This recipe was on our old web-site and we’ve had lots of requests for it to be reposted on the new site.  It was one of my Mum’s best recipes and she always made the tarts at Christmas time or when I went back to England to visit.  They were a special treat.

(Butter tarts are a type of small pastry that is primarily eaten in and associated with the English-speaking provinces of Canada.    It is thought they were common in pioneer times.)

3 cups all-purpose flour
1 teaspoon salt
1 teaspoon baking powder
½ cup of unsalted butter
½ cup lard
About 1 cup of ice- cold water

Put first five ingredients in a food processor and pulse until the mixture resembles fine bread crumbs.  Empty into a large bowl.  Add the flour, a little at a time, using just enough to bind the mixture.
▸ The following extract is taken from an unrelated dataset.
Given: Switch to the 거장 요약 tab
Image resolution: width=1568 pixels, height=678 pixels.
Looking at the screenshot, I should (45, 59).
Collect all moistened particles into a ball.  With as little handling as possible, form dough into a round disk.  Place on a lightly floured surface.  It should be soft enough not to break when it is rolled. Handle the pastry as little as possible.  Kneading will toughen it. Roll with a light even pressure to a thickness of ¼ inch.  Cut into 3-inch circles and line tartlet pans.

Butter Tart Mixture:
1/3 cup unsalted butter
1 cup brown sugar
1 beaten large egg
1 teaspoon vanilla
½ cup currants

Preheat oven to 450˚F

Mix all the ingredients together and place a heaped teaspoon of the mixture into tartlet pans that have been lined with pastry.  Put on center rack in the oven. Bake at 450˚F degrees for eight minutes.  Reduce to 350˚F degrees and bake until the pastry is lightly browned.  Remove tartlet pan from oven and place on cooling rack for about ten minutes.